-- START DATA PROVIDED --

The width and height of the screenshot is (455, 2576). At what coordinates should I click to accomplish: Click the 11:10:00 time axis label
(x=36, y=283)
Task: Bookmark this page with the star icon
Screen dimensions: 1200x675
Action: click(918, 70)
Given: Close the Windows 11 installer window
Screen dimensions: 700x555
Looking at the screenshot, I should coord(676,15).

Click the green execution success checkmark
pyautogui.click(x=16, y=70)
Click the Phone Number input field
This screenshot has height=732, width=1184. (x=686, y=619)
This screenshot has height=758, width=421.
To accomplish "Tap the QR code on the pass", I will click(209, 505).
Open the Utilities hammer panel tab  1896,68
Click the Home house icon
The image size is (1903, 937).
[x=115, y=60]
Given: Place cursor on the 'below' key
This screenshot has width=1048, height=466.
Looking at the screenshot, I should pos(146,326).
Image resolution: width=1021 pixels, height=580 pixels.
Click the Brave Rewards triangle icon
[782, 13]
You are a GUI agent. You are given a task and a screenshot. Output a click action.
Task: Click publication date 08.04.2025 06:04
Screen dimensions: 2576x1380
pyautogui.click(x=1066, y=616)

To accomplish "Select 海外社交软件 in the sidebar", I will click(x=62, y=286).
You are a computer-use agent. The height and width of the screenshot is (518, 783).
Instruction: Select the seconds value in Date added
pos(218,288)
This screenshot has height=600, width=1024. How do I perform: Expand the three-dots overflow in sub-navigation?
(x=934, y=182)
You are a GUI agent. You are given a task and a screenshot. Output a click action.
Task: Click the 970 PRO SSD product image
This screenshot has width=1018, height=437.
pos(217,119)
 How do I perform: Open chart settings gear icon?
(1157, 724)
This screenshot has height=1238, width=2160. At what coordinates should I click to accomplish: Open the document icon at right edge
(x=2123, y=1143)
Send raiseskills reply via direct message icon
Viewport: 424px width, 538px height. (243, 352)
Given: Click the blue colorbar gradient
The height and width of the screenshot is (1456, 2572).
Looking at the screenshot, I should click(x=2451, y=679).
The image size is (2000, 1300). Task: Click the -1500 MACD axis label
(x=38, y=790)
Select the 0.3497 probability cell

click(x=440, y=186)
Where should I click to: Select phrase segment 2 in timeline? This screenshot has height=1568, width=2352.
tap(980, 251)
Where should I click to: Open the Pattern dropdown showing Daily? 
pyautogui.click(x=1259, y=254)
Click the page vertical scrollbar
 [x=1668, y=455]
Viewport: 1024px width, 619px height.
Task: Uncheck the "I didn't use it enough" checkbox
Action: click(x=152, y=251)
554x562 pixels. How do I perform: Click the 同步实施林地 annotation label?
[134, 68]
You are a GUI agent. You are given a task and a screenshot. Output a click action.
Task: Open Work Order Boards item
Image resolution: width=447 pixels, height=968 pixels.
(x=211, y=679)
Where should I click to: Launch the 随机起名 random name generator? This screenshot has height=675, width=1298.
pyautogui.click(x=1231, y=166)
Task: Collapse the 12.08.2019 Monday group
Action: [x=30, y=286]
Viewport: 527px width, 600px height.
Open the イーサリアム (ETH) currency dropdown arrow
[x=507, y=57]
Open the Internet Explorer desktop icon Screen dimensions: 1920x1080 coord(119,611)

-- END DATA PROVIDED --

* [DIRECTION] Swap "Screen dimensions" for "Display size" wherever it occurs in the items above, and reproduce all of the items with nothing else altered.

* [CORRECT OUTPUT]
The width and height of the screenshot is (455, 2576). At what coordinates should I click to accomplish: Click the 11:10:00 time axis label
(x=36, y=283)
Task: Bookmark this page with the star icon
Display size: 1200x675
Action: click(918, 70)
Given: Close the Windows 11 installer window
Display size: 700x555
Looking at the screenshot, I should coord(676,15).

Click the green execution success checkmark
pyautogui.click(x=16, y=70)
Click the Phone Number input field
This screenshot has height=732, width=1184. (x=686, y=619)
This screenshot has height=758, width=421.
To accomplish "Tap the QR code on the pass", I will click(209, 505).
Open the Utilities hammer panel tab  1896,68
Click the Home house icon
The image size is (1903, 937).
[x=115, y=60]
Given: Place cursor on the 'below' key
This screenshot has width=1048, height=466.
Looking at the screenshot, I should pos(146,326).
Image resolution: width=1021 pixels, height=580 pixels.
Click the Brave Rewards triangle icon
[782, 13]
You are a GUI agent. You are given a task and a screenshot. Output a click action.
Task: Click publication date 08.04.2025 06:04
Display size: 2576x1380
pyautogui.click(x=1066, y=616)

To accomplish "Select 海外社交软件 in the sidebar", I will click(x=62, y=286).
You are a computer-use agent. The height and width of the screenshot is (518, 783).
Instruction: Select the seconds value in Date added
pos(218,288)
This screenshot has height=600, width=1024. How do I perform: Expand the three-dots overflow in sub-navigation?
(x=934, y=182)
You are a GUI agent. You are given a task and a screenshot. Output a click action.
Task: Click the 970 PRO SSD product image
This screenshot has width=1018, height=437.
pos(217,119)
 How do I perform: Open chart settings gear icon?
(1157, 724)
This screenshot has height=1238, width=2160. At what coordinates should I click to accomplish: Open the document icon at right edge
(x=2123, y=1143)
Send raiseskills reply via direct message icon
Viewport: 424px width, 538px height. (243, 352)
Given: Click the blue colorbar gradient
The height and width of the screenshot is (1456, 2572).
Looking at the screenshot, I should click(x=2451, y=679).
The image size is (2000, 1300). Task: Click the -1500 MACD axis label
(x=38, y=790)
Select the 0.3497 probability cell

click(x=440, y=186)
Where should I click to: Select phrase segment 2 in timeline? This screenshot has height=1568, width=2352.
tap(980, 251)
Where should I click to: Open the Pattern dropdown showing Daily? 
pyautogui.click(x=1259, y=254)
Click the page vertical scrollbar
 [x=1668, y=455]
Viewport: 1024px width, 619px height.
Task: Uncheck the "I didn't use it enough" checkbox
Action: click(x=152, y=251)
554x562 pixels. How do I perform: Click the 同步实施林地 annotation label?
[134, 68]
You are a GUI agent. You are given a task and a screenshot. Output a click action.
Task: Open Work Order Boards item
Image resolution: width=447 pixels, height=968 pixels.
(x=211, y=679)
Where should I click to: Launch the 随机起名 random name generator? This screenshot has height=675, width=1298.
pyautogui.click(x=1231, y=166)
Task: Collapse the 12.08.2019 Monday group
Action: [x=30, y=286]
Viewport: 527px width, 600px height.
Open the イーサリアム (ETH) currency dropdown arrow
[x=507, y=57]
Open the Internet Explorer desktop icon Display size: 1920x1080 coord(119,611)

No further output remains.